上述实施例10和11的比例为葡萄糖∶果糖∶蔗糖的重量比。
所述实施例的新型药物靶向运输辅助剂的使用方法为:
如实施例1-9及12的单糖的制备方法为:使用预先配制好的糖的母液配制得到浓度为50mg/ml的单糖溶液,按照给药量将药物直接加入该单糖溶液中即可。
对于实施例10、11的混合糖溶液,要达到100mg/ml的总糖浓度,则按照3∶5∶2的比例,需要葡萄糖、果糖、蔗糖分别为30mg/ml、50mg/ml、20mg/ml。按照4∶2∶1的比例,则需要葡萄糖、果糖、蔗糖分别为57mg/ml、29mg/ml、14mg/ml。
使用的上述几类药物,具体序列为:
PMO 5′ggccaaacctcggcttacctgaaat3′
PNA 5′ggccaaacctcggcttacct3′
2′OMe RNA 5′GGCCAAACCUCGGCUUACCU3′
P007为一段细胞穿梭肽,具体披露在Human Molecular Genetics,2008,Vol.17,No.24 3909-3918中。
试验一
针对所述实施例的药物靶向运输辅助剂在运输药物中的应用,尤其是运输治疗杜兴肌肉萎缩症的反义寡核苷酸药物PMO中的作用,进行了下述实验:
1材料和方法:
1)Mdx小鼠:
目前杜兴肌肉萎缩症基因治疗研究中最为常用的动物模型,在其dystrophin基因外显子23上含有一个无义点突变,导致dystrophin(抗肌萎缩蛋白)蛋白翻译提前终止,从而不能翻译有意义的dystrophin蛋白,因此本研究以mdx小鼠为测试动物,该小鼠购自中国南京模式动物研究所。
2)测试药物:
以临床试验中的一种反义寡核苷酸药物-morpholino(PMO)为测试药物,该药物购自美国Gene Tools公司。
3)试验方法:
对不同的糖类化合物在小鼠的前胫骨肌运输PMO的效率进行试验。
将2ug PMO分别与实施例1-12的一定浓度的糖溶液混合,局部注射到mdx小鼠的前胫骨肌中,单次注射,2周后,收取注射过的前胫骨肌组织,通过免疫组化、RT-PCR检测PMO介导的外显子跳读效率和恢复dystrophin蛋白的表达水 平,通过与对照溶液-生理盐水的比较,确定不同糖溶液对PMO的运输效率的提高作用。

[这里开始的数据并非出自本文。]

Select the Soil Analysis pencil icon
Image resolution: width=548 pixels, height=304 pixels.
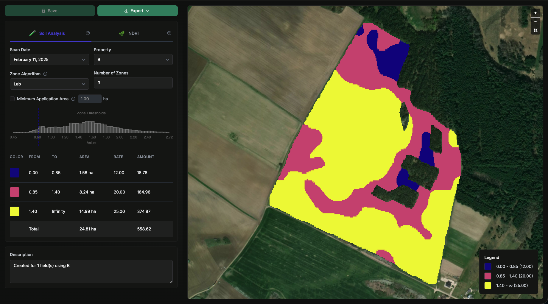coord(32,33)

图1为免疫组化分析结果图,其中红色为dystrophin阳性的肌纤维;蓝色为细胞核染色(scale bar=200um),c57为野生型的C57BL6小鼠,可以看到,使用本发明所述实施例的药物进行PMO运输后,小鼠的前胫骨肌组织中,dystrophin阳性的肌纤维大量增加,进一步表明PMO在本实施例的运输辅助下,能够显著恢复dystrophin蛋白的表达水平,与F1的生理盐水相比,可以直观地看到,实施例6、7、10、11、12的dystrophin阳性肌纤维数量有了明显的提高,其他实施例也达到了至少等同的效果。
图2为前胫骨肌横切面dystrophin阳性的肌纤维数的定量分析图,可以看到上述实施例的dystrophin阳性的肌纤维数相对生理盐水有大幅度增加,表明本发明的药物运输辅助剂的效果大大优于生理盐水。
图3为RT-PCR分析图,图中full-length表示未跳读的PCR产物;exon23表示为外显子23跳读的PCR产物;exon22&23为外显子22和23都跳读的PCR产物,C57为野生型的C57BL6小鼠,Ve为阴性对照。可以看到在实施例1-12的运输辅助剂进行运输的情况下,发生了很明显的外显子跳读,从而导致dystrophin阳性的肌纤维表达量增加。
试验二
为了证明本发明的药物运输辅助剂在运输其他反义寡核苷酸药物中的显著作用,使用实施例2即F3与生理盐水进行了对比试验。
图5为dystrophin阳性的肌纤维的定量分析,四组数据分别表示实施例2与生理盐水对2’ome RNA、PNA、PMO,P007-PMO的运输效果,直接表现为dystrophin阳性的肌纤维的数量增加,可以看到四组数据,使用本发明的实施 例2后效果均比生理盐水有大幅增加。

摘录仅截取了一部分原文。